The custom ValidationResult:

public class CustomValidationResult : ValidationResult {
    public enum ResultState { Warning, Error}
    
    public ResultState State {get; private set;}
    
    public CustomValidationResult(string errorMessage, ResultState state):base(errorMessage) {
    ResultState = state;
}
    public static ValidationResult Success {get{return ValidationResult.Success;}}
}

The validator:

public class MyAwesomeValidator{
    public static ValidationResult ValidateIntVal(int value, ValidationContext Context) {
    if(value < 0) return new CustomValidationResult("The value cannot be smaller than 0", CustomValidationResult.ResultState.Error);
    if(value<5) return new CustomValidationResult("The value is a bit small, isn't it?", CustomValidationResult.ResultState.Warning);
    return CustomValidationResult.Success;
}
}

A class responsible for styling cells with errors:

   class DataGridViewCellFormatter
   {
       DataGridView Dgv;
       public DataGridViewCellFormatter(DataGridView dgv)
       {
           Dgv = dgv;
           Dgv.CellFormatting += Dgv_CellFormatting;
       }


       private void Dgv_CellFormatting(object sender, DataGridViewCellFormattingEventArgs e)
       {
           DataGridViewCell cell = Dgv.Rows[e.RowIndex].Cells[e.ColumnIndex];

           if (!string.IsNullOrWhiteSpace(cell.ErrorText))
           {
               cell.Style.BackColor = Color.Red;
           }
           else
           {
               cell.Style.BackColor = cell.OwningColumn.DefaultCellStyle.BackColor;
           }


       }

   }

The form (Excerpt):

public partial class frm_DemoForm:Form{
    BindingList Data;
DataGridViewCellFormatter coloring;
    public frm_DemoForm(){
        Data = new BindingList(MyAwesomeClass.DummyData.ToList());
        
        InitializeComponent();
        
        coloring = new DataGridViewCellFormatter(dataGridView1);

        dataGridView1.DataSource = Data;
}
}

Now, if I wrote everything correctly, the DataGridView should display 3 rows (a, b and c) and show errors on the first two (the first value is below zero and thus an error and the second is in the "still a bit small"-range and thus a warning).
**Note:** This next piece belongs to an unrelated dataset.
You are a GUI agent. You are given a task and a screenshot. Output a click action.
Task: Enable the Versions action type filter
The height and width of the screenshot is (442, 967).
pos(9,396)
The DataGridViewCellFormatter will check each cell's ErrorText and color the cell accordingly.

BUT.

This form of validation allows only a binary formatting: Error or no error. If I want to colour the cell in orange if it is only a warning, I need to prefix or suffix the error text with "[Warning]" and "[Error]" (That i can probably skip and take everything that has no prefix as an error) to be able to catch the differences in severity.

BUT.

Since I already have such a nice CustomValidationResult that provides the granualrity I want via the State property, I was wondering if there is a way to elegantly hook the DataGridView up to the actual ValidationResult object(s) and act on them rather than on the ErrorText of each cell which I don't want to spam with a "[Warning]" token.